* **YOUR GOAL**: Transcribe word for word each line from the one containing "You are a computer-use" to the final line of the data, both included. Skip the pictures.
====== DATA SHOWN
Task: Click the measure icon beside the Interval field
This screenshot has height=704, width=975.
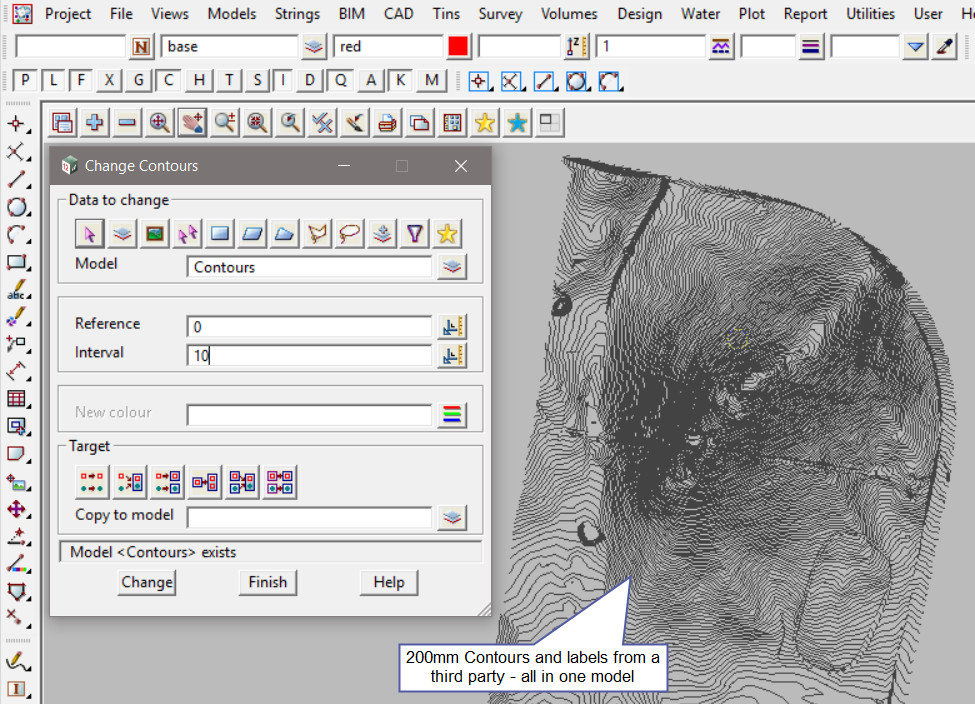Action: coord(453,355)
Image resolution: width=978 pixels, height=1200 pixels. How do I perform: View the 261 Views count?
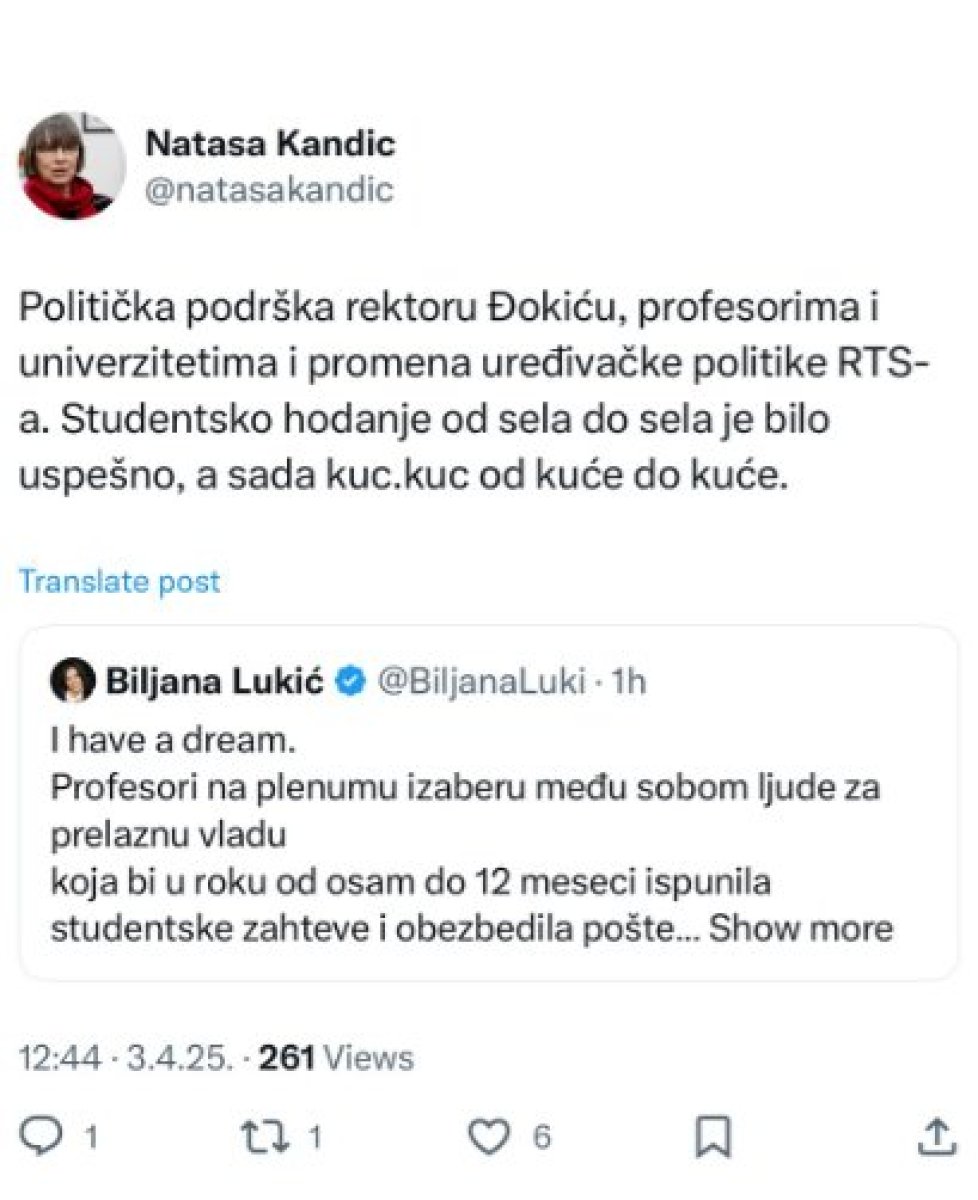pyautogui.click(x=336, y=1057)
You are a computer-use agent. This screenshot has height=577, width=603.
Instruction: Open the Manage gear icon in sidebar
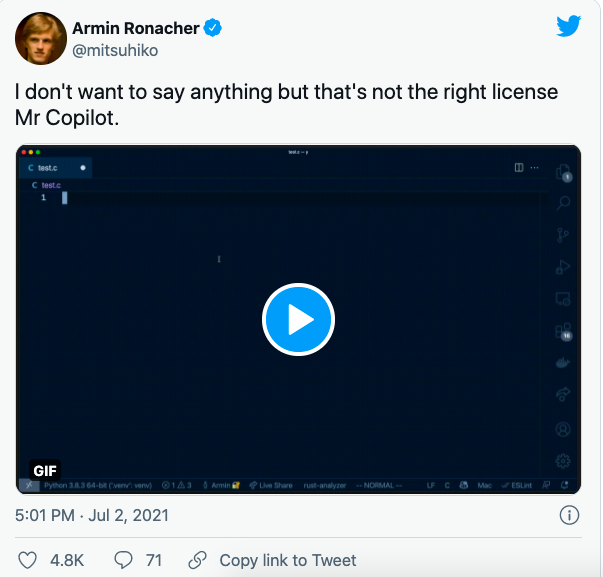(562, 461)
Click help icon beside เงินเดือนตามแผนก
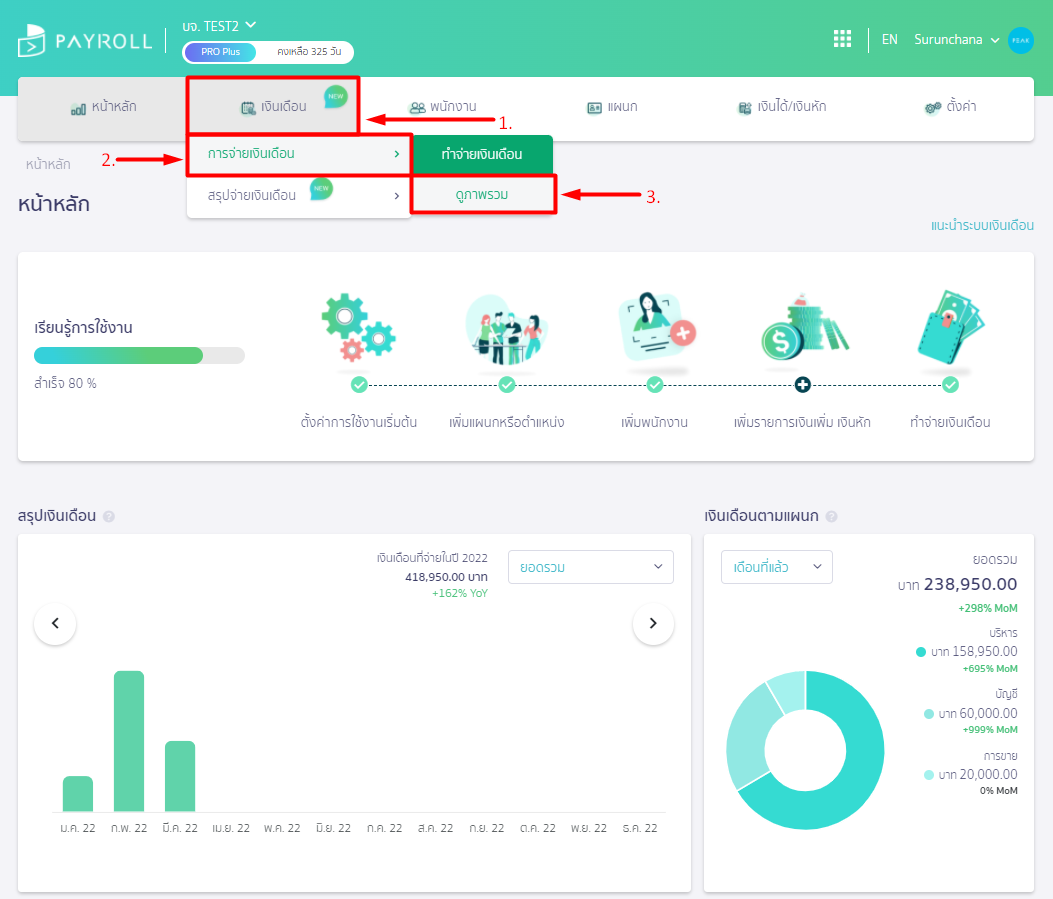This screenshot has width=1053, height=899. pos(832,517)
============
* **TASK RESULT**:
You are a computer-use agent. This screenshot has height=577, width=603.
Instruction: Open the Manage gear icon in sidebar
(562, 461)
Click help icon beside เงินเดือนตามแผนก
This screenshot has width=1053, height=899. pos(832,517)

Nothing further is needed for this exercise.